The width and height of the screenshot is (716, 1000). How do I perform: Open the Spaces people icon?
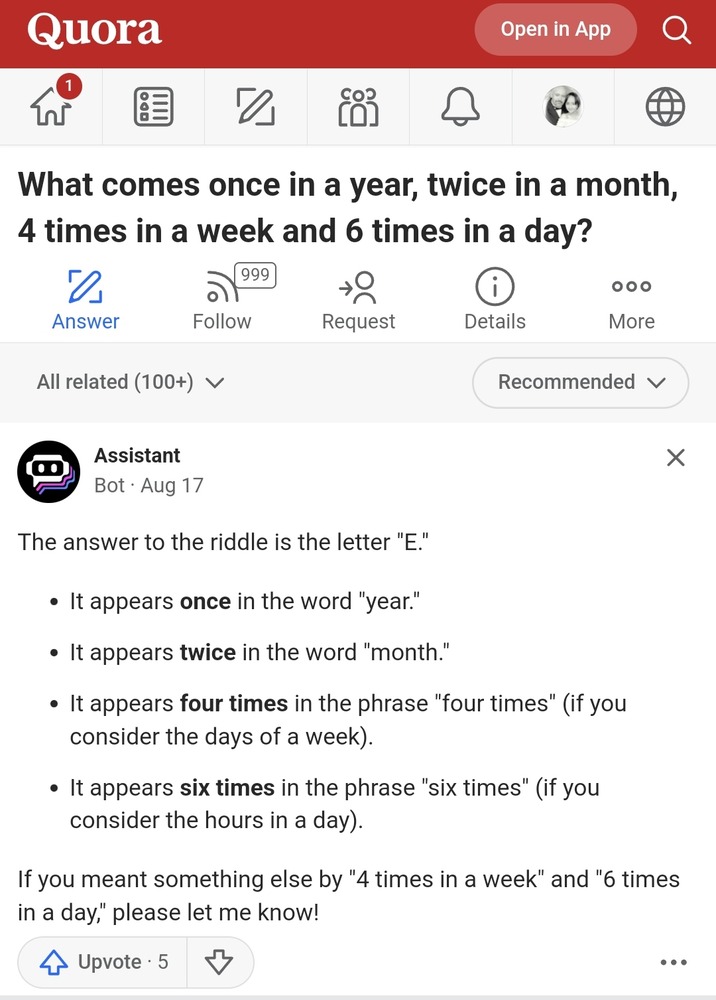pyautogui.click(x=358, y=107)
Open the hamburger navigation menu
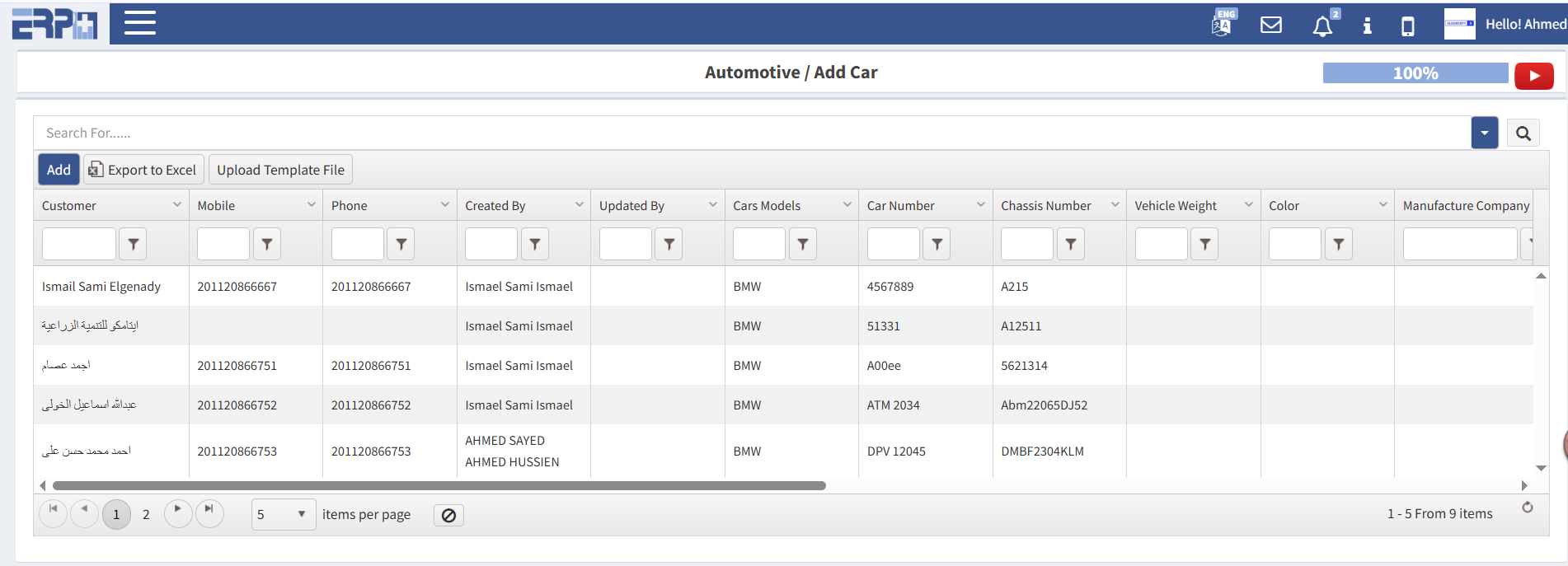 [139, 23]

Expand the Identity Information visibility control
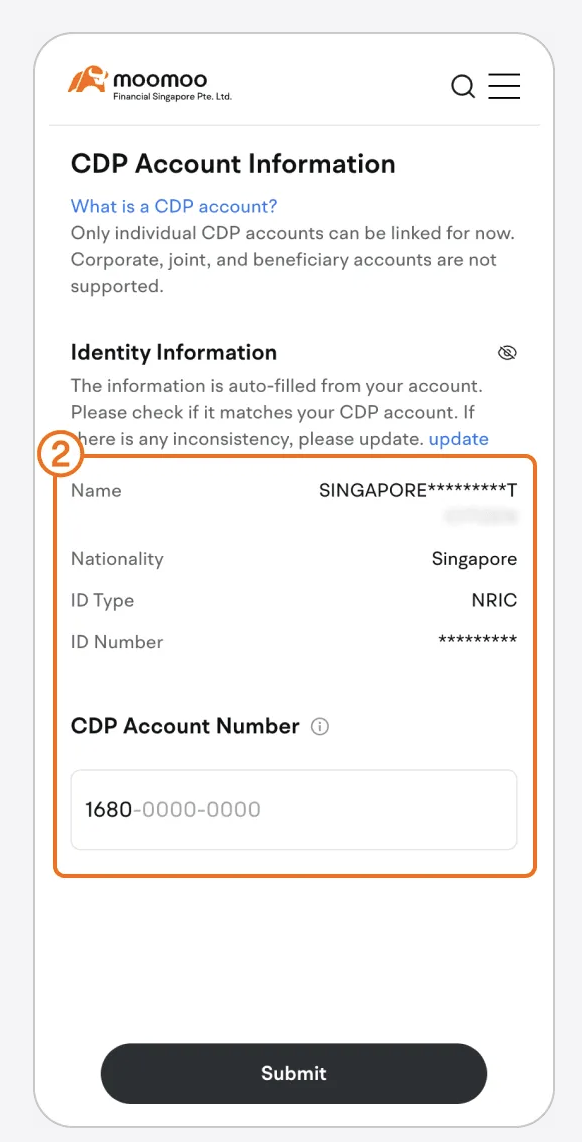click(x=507, y=352)
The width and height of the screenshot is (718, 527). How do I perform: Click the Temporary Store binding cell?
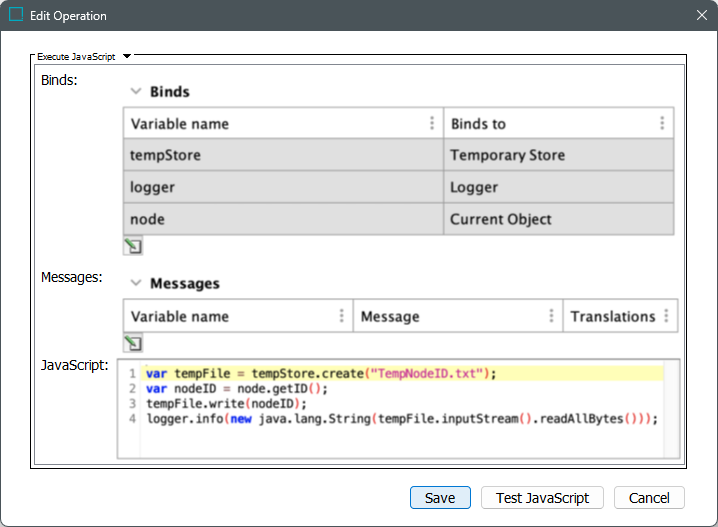[x=558, y=155]
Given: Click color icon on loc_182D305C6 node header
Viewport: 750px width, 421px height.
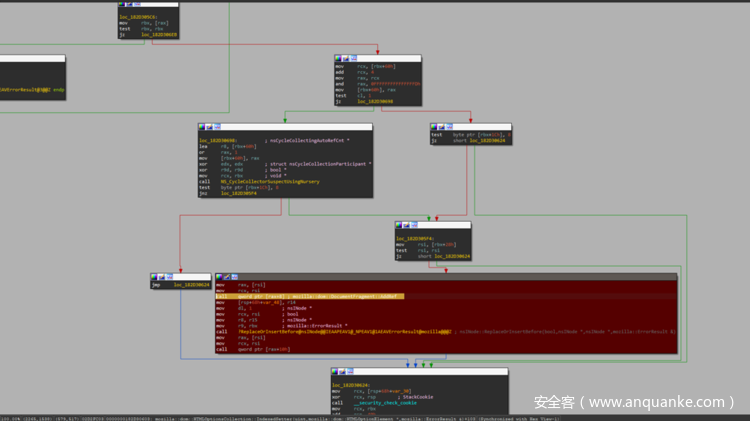Looking at the screenshot, I should [x=122, y=5].
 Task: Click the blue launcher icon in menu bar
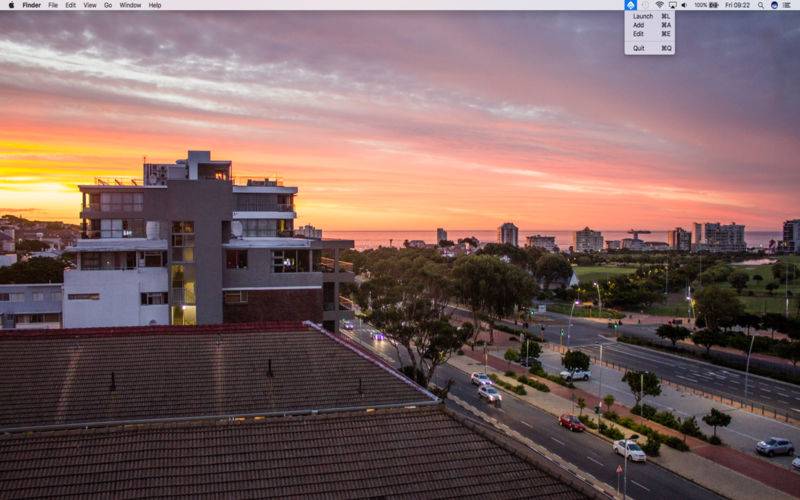[x=630, y=5]
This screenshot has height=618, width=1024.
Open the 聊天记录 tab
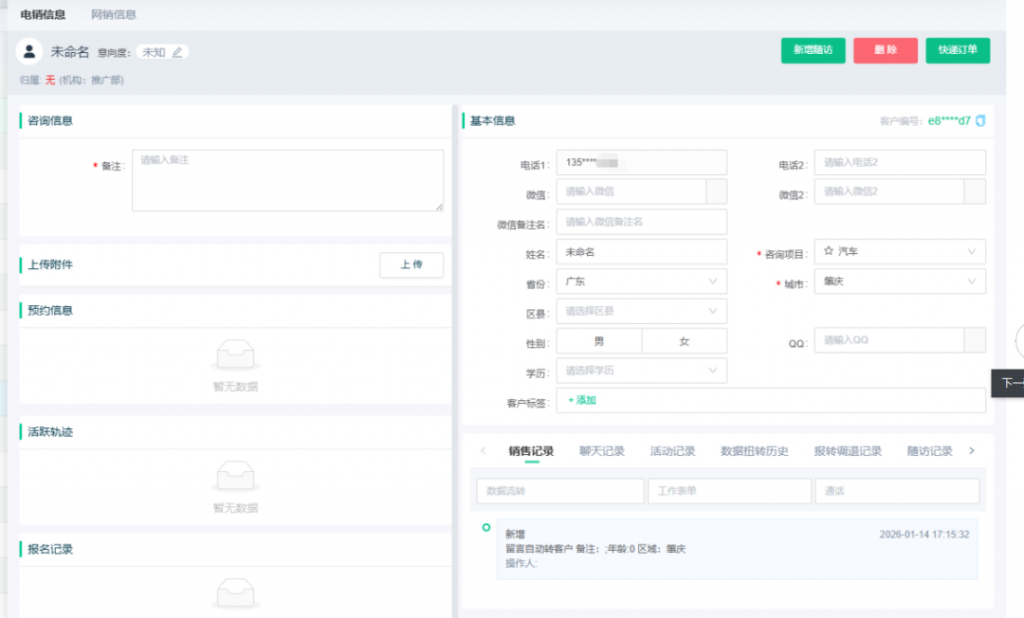pos(602,451)
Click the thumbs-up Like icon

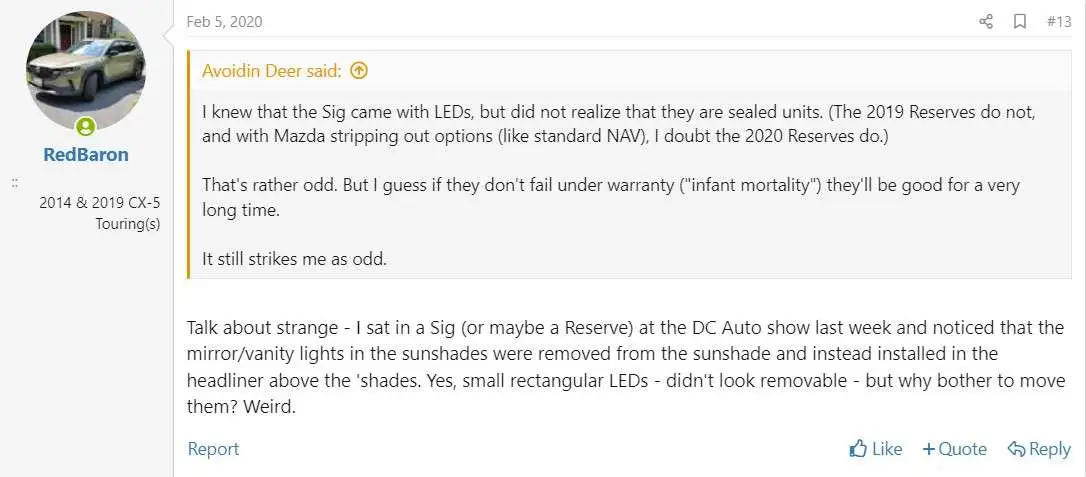pos(857,449)
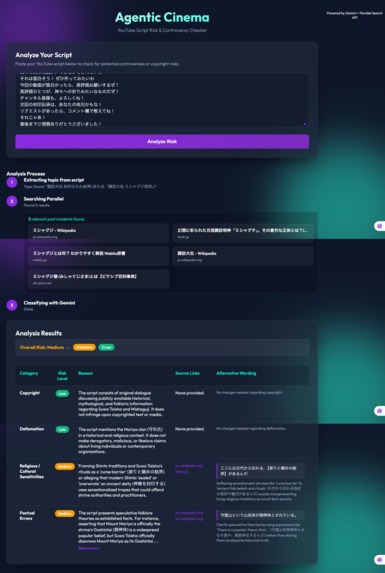The width and height of the screenshot is (385, 573).
Task: Click the Risk Level column header
Action: tap(62, 376)
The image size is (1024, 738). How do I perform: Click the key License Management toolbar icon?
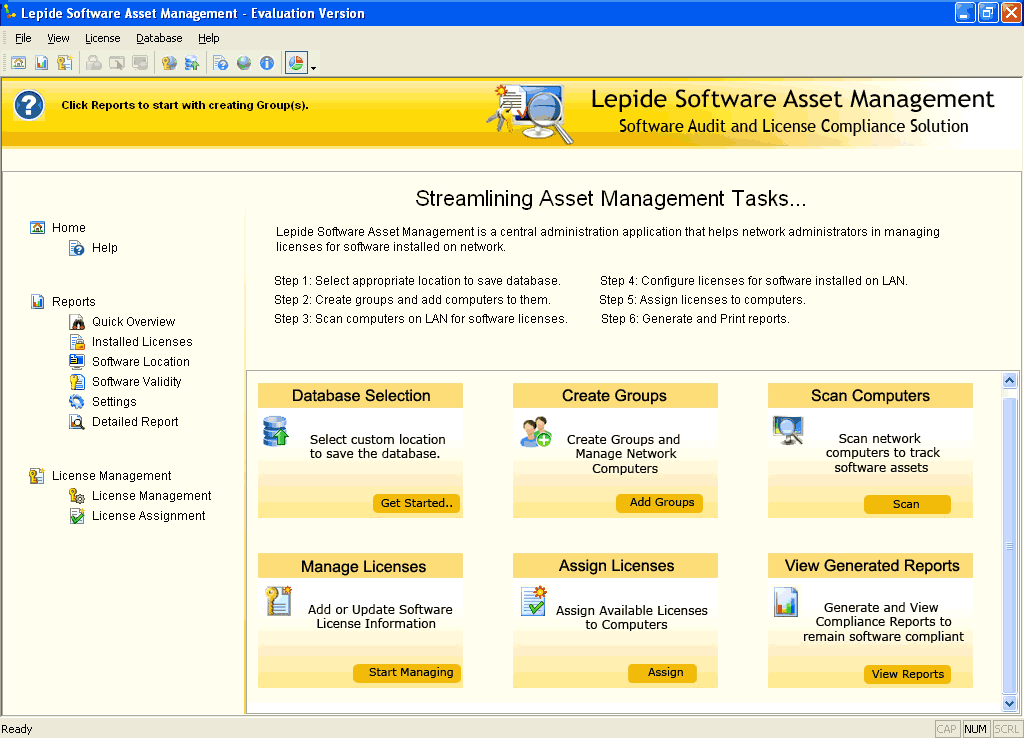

# # # # #

> [Task objective] Word for word, reproduce all of the data, but keep out the pictures.

> [Task solution]
The width and height of the screenshot is (716, 1000). How do I perform: Open the Spaces people icon?
pyautogui.click(x=358, y=107)
Open the hamburger navigation menu
 [139, 23]

Expand the Identity Information visibility control
click(x=507, y=352)
The width and height of the screenshot is (718, 527). How do I perform: Click the Temporary Store binding cell?
[x=558, y=155]
Given: Click color icon on loc_182D305C6 node header
Viewport: 750px width, 421px height.
Looking at the screenshot, I should [x=122, y=5].
 Task: Click the blue launcher icon in menu bar
[x=630, y=5]
This screenshot has height=618, width=1024.
Open the 聊天记录 tab
pos(602,451)
Click the thumbs-up Like icon

pos(857,449)
The width and height of the screenshot is (385, 573).
Task: Click the Risk Level column header
Action: tap(62, 376)
The image size is (1024, 738). How do I perform: Click the key License Management toolbar icon?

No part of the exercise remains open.